QUILTBAG writers roll into town for RainbowCon

First Tampa literary conference for GLBT and alternative lifestyles writers kicks off, plans for 2015 event.

  • Author Geoffrey Knight, this year's guest of honor at RainbowCon.

RainbowCon, Tampa’s first literary conference for QUILTBAG authors — that’s gay, lesbian, bisexual and everything in between, if you haven’t heard the term before — kicked off yesterday and runs through the weekend.

The folks from Riverview-based Storm Moon Press, which publishes GLBT and alternative lifestyle erotic fiction, organized the all-inclusive convention to focus on the writing rather than fraternizing they’ve encountered at other events.

Kris Piet, SMP’s marketing director, has been to a number of gay literature conferences, retreats and workshops over the years, but was dismayed by their party atmospheres.

“They were a lot of fun, but not the cerebral experience I would like to have when I go to a con,” she said.

And often, they’d leave a conference wishing there had been panels on certain topics. So when the founders of the small press decided to organize their own event, they thought about what they’d like to see at a literary convention.

“We wanted to make it more cerebral and engaging on an academic level,” she said. “What we’re really doing is bringing people together to have some fun discussing topics that impact the reading, writing and reviewing of GLBT topics in literature.”

This year’s guest of honor is Australia’s Geoffrey Knight, author of Why Straight Women Love Gay Romance and Scott Sapphire and the Emerald Orchid. Piet also said more than 75 authors signed up for the event, in addition to vendors and other small presses from around the country.

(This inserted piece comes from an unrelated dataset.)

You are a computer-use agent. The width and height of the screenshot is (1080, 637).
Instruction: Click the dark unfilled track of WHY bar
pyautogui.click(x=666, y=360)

This first RainbowCon is fairly low-key, held at the Embassy Suites near Busch Gardens. But Piet anticipates a much bigger event next year. She’s already booked the Holiday Inn at Westshore for July 2015 and plans on including multi-media panels, artists and authors in addition to topics that will appeal to fiction and non-fiction authors. Guy-on-guy web comic creator Alex Woolfson, and Adam DeKraker, who’s behind The Young Protectors, will be the conference’s guests in 2015.

Tampa is ripe for such a literary event, Piet said.

“The Bay area itself is a really diverse area. Not just Tampa, but St. Pete as well,” she said. “There’s a really strong GLBT presence here. I knew of all the places we could go, it would be welcome to such an event.”

Piet teamed up with husband and wife Saundra and Roger Armstrong to form Storm Moon Press in 2010. They created the publishing company so they could carefully put out selected material each year.

“The whole point behind Storm Moon Press was being a small press dedicated to quality over quantity, which was pretty new because most publishers in the LGBT romance genre are about a lot of authors churning out a lot of books throughout the year,” Piet said.